### TASK REQUIREMENTS:
Please give an exact transcription of the lines below, from the one that contains "980x518 pixels." to the very last, with no other lines.

### MATERIAL SUPPLIED:
=== Begin Enclosure ===
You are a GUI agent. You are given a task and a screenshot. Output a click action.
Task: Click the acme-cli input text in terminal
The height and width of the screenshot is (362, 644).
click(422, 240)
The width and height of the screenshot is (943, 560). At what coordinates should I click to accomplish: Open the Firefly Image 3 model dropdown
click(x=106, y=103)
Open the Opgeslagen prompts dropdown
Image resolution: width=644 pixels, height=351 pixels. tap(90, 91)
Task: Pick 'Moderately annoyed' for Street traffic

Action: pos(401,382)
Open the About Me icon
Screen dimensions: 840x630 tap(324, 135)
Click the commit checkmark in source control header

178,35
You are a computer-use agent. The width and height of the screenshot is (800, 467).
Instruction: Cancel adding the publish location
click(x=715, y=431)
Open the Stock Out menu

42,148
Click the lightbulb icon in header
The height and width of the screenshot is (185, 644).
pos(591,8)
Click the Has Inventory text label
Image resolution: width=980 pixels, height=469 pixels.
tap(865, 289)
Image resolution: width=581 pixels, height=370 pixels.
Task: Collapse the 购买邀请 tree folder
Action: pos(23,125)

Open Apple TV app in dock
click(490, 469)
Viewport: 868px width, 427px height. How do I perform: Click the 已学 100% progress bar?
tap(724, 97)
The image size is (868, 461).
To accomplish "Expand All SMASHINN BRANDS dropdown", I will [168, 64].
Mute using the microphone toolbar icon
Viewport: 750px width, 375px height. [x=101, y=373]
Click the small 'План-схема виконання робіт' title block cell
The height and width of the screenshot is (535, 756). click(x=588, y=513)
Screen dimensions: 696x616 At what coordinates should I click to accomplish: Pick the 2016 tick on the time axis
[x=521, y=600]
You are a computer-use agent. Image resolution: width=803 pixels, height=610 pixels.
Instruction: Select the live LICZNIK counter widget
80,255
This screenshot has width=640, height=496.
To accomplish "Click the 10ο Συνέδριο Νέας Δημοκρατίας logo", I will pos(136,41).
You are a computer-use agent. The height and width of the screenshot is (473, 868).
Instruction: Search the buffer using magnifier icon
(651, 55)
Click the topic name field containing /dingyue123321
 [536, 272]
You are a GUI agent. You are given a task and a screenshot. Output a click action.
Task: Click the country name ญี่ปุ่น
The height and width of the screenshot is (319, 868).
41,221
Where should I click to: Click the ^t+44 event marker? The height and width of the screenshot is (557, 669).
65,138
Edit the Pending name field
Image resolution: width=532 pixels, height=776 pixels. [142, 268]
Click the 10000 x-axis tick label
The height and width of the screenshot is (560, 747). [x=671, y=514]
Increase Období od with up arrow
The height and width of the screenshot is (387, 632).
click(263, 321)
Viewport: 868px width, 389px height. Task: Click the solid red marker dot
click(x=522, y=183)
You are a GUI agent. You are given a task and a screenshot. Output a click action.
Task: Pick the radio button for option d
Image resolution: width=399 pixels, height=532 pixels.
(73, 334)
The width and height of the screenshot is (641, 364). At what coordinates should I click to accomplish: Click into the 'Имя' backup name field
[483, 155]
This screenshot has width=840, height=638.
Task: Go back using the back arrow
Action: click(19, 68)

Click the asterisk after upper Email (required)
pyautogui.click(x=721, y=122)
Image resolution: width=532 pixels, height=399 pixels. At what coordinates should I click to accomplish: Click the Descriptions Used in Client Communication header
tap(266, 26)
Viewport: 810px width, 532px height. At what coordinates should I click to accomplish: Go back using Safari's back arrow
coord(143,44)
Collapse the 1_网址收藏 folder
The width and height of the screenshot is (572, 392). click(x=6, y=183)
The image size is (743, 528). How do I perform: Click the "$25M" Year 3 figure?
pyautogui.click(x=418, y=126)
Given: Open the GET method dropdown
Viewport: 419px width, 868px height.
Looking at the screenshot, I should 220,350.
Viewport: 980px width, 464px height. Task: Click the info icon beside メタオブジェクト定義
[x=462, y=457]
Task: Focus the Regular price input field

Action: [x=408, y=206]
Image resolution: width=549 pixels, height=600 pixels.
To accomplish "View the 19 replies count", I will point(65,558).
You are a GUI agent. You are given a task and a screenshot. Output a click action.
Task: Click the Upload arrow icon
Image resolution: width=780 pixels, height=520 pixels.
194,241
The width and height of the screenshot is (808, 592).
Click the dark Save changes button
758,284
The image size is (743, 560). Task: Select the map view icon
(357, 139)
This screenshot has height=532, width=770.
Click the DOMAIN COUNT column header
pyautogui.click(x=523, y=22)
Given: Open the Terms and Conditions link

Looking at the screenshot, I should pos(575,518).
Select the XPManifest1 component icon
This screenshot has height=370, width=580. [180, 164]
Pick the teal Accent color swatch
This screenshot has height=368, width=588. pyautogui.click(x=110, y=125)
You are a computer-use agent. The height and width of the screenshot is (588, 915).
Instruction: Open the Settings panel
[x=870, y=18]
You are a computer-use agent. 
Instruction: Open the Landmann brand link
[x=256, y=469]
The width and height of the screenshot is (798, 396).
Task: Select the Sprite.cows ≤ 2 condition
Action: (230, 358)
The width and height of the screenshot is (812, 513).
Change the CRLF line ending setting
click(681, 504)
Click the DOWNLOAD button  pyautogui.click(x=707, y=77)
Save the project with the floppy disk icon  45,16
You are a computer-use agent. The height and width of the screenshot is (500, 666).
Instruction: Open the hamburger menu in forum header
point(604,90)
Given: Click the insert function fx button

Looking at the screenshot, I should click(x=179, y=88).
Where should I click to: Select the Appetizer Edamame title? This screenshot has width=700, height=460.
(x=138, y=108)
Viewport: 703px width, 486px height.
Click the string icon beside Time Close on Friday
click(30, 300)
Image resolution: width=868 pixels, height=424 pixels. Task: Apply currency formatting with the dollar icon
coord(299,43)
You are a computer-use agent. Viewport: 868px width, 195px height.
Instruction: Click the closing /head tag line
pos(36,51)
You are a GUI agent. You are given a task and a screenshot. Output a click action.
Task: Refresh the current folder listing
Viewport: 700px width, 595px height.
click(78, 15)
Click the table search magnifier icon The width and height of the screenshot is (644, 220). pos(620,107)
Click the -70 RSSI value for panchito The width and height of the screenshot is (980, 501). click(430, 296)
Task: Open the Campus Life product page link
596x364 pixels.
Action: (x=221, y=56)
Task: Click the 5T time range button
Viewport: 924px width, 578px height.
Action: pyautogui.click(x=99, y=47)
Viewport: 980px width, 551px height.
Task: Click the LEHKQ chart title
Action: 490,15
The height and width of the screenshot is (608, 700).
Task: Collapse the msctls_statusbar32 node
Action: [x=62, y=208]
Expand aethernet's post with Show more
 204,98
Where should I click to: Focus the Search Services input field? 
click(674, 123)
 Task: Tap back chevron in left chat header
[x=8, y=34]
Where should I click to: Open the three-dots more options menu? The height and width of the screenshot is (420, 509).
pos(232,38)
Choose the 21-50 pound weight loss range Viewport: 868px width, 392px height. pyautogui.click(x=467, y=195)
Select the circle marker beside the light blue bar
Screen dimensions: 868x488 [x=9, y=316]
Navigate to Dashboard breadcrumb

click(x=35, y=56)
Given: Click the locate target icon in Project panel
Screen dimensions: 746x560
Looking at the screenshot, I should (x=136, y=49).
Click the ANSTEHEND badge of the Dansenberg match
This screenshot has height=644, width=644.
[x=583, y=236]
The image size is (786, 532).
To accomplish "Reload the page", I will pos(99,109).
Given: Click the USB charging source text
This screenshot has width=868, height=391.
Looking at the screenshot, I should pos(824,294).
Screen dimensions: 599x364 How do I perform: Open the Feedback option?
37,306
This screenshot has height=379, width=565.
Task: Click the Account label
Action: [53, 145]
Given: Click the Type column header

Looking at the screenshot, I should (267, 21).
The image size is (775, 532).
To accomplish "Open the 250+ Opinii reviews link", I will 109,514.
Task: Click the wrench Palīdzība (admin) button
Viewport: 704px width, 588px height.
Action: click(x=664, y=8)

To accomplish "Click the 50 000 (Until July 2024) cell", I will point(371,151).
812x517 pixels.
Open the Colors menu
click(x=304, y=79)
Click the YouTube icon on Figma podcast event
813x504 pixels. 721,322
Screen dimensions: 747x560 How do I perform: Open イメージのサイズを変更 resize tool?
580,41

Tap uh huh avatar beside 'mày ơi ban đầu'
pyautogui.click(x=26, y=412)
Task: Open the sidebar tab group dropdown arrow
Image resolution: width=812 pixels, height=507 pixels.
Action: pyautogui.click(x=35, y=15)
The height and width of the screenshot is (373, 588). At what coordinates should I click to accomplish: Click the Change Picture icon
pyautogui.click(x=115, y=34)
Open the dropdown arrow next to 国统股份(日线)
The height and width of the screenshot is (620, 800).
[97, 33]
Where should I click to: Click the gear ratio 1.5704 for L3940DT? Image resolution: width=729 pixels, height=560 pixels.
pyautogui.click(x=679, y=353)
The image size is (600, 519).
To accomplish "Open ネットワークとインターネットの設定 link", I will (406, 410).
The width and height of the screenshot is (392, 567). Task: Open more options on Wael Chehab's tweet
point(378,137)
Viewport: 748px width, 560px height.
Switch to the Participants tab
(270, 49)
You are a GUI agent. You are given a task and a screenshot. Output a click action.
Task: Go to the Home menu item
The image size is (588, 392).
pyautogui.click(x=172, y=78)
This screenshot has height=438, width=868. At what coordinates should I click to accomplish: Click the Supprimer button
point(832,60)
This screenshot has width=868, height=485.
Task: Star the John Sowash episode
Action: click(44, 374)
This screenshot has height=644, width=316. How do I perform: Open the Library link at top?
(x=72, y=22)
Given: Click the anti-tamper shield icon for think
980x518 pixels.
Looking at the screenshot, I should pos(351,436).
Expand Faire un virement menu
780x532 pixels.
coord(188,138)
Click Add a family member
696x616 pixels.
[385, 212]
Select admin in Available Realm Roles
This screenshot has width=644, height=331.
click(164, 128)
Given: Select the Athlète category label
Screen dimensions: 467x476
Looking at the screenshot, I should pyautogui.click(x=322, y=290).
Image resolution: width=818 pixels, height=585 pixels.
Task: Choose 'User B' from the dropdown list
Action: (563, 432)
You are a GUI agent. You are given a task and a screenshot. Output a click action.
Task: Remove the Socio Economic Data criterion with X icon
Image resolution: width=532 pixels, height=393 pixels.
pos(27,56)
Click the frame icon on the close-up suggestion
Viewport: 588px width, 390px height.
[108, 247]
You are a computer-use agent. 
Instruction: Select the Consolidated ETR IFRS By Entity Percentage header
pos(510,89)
=== End Enclosure ===
### RESPONSE TO THIS TASK:
980x518 pixels.
Looking at the screenshot, I should pos(351,436).
Expand Faire un virement menu
780x532 pixels.
coord(188,138)
Click Add a family member
696x616 pixels.
[385, 212]
Select admin in Available Realm Roles
This screenshot has width=644, height=331.
click(164, 128)
Given: Select the Athlète category label
Screen dimensions: 467x476
Looking at the screenshot, I should pyautogui.click(x=322, y=290).
Image resolution: width=818 pixels, height=585 pixels.
Task: Choose 'User B' from the dropdown list
Action: (563, 432)
You are a GUI agent. You are given a task and a screenshot. Output a click action.
Task: Remove the Socio Economic Data criterion with X icon
Image resolution: width=532 pixels, height=393 pixels.
pos(27,56)
Click the frame icon on the close-up suggestion
Viewport: 588px width, 390px height.
[108, 247]
You are a computer-use agent. 
Instruction: Select the Consolidated ETR IFRS By Entity Percentage header
pos(510,89)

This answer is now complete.